[What the task asks]: Set down the full data below exactly as given, please.

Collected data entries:
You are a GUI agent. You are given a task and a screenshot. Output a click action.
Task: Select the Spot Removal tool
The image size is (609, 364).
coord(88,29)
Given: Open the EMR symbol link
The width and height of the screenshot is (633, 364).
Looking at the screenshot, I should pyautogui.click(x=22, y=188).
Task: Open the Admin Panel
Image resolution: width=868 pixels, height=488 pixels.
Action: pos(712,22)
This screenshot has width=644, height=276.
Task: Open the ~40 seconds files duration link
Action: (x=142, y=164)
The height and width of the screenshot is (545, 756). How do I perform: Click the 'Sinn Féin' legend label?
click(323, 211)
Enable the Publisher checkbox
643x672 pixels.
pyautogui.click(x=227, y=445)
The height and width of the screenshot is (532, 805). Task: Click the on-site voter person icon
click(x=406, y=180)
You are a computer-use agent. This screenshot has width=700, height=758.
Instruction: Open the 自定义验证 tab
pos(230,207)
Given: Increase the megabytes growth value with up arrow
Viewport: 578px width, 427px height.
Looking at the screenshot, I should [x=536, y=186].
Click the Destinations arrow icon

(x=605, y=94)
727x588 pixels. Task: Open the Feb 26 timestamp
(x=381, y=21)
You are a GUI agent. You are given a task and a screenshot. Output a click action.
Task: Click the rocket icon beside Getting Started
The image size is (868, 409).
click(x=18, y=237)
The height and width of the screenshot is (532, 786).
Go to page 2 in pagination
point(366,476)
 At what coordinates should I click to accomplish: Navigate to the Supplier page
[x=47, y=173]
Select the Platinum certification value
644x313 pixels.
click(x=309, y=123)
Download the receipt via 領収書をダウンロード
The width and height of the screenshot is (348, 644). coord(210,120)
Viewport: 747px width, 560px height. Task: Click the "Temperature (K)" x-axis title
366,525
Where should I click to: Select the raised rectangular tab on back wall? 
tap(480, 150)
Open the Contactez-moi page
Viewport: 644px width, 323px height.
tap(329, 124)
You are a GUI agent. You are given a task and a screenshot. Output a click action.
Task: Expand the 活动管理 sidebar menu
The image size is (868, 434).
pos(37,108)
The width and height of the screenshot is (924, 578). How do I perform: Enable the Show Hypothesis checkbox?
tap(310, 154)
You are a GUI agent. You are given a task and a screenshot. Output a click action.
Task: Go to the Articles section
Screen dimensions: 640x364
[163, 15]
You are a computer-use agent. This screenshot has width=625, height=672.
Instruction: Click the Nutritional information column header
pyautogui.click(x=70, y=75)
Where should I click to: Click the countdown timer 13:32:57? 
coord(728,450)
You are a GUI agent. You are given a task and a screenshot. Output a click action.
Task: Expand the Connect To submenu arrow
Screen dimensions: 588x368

[Solution to the problem]:
You are a GUI agent. You are given a task and a screenshot. Output a click action.
Task: Select the Spot Removal tool
The image size is (609, 364).
coord(88,29)
Given: Open the EMR symbol link
The width and height of the screenshot is (633, 364).
Looking at the screenshot, I should pyautogui.click(x=22, y=188).
Task: Open the Admin Panel
Image resolution: width=868 pixels, height=488 pixels.
Action: pos(712,22)
This screenshot has width=644, height=276.
Task: Open the ~40 seconds files duration link
Action: (x=142, y=164)
The height and width of the screenshot is (545, 756). How do I perform: Click the 'Sinn Féin' legend label?
click(323, 211)
Enable the Publisher checkbox
643x672 pixels.
pyautogui.click(x=227, y=445)
The height and width of the screenshot is (532, 805). Task: Click the on-site voter person icon
click(x=406, y=180)
You are a computer-use agent. This screenshot has width=700, height=758.
Instruction: Open the 自定义验证 tab
pos(230,207)
Given: Increase the megabytes growth value with up arrow
Viewport: 578px width, 427px height.
Looking at the screenshot, I should [x=536, y=186].
Click the Destinations arrow icon

(x=605, y=94)
727x588 pixels. Task: Open the Feb 26 timestamp
(x=381, y=21)
You are a GUI agent. You are given a task and a screenshot. Output a click action.
Task: Click the rocket icon beside Getting Started
The image size is (868, 409).
click(x=18, y=237)
The height and width of the screenshot is (532, 786).
Go to page 2 in pagination
point(366,476)
 At what coordinates should I click to accomplish: Navigate to the Supplier page
[x=47, y=173]
Select the Platinum certification value
644x313 pixels.
click(x=309, y=123)
Download the receipt via 領収書をダウンロード
The width and height of the screenshot is (348, 644). coord(210,120)
Viewport: 747px width, 560px height. Task: Click the "Temperature (K)" x-axis title
366,525
Where should I click to: Select the raised rectangular tab on back wall? 
tap(480, 150)
Open the Contactez-moi page
Viewport: 644px width, 323px height.
tap(329, 124)
You are a GUI agent. You are given a task and a screenshot. Output a click action.
Task: Expand the 活动管理 sidebar menu
The image size is (868, 434).
pos(37,108)
The width and height of the screenshot is (924, 578). How do I perform: Enable the Show Hypothesis checkbox?
tap(310, 154)
You are a GUI agent. You are given a task and a screenshot. Output a click action.
Task: Go to the Articles section
Screen dimensions: 640x364
[163, 15]
You are a computer-use agent. This screenshot has width=625, height=672.
Instruction: Click the Nutritional information column header
pyautogui.click(x=70, y=75)
Where should I click to: Click the countdown timer 13:32:57? 
coord(728,450)
You are a GUI agent. You are given a task and a screenshot. Output a click action.
Task: Expand the Connect To submenu arrow
Screen dimensions: 588x368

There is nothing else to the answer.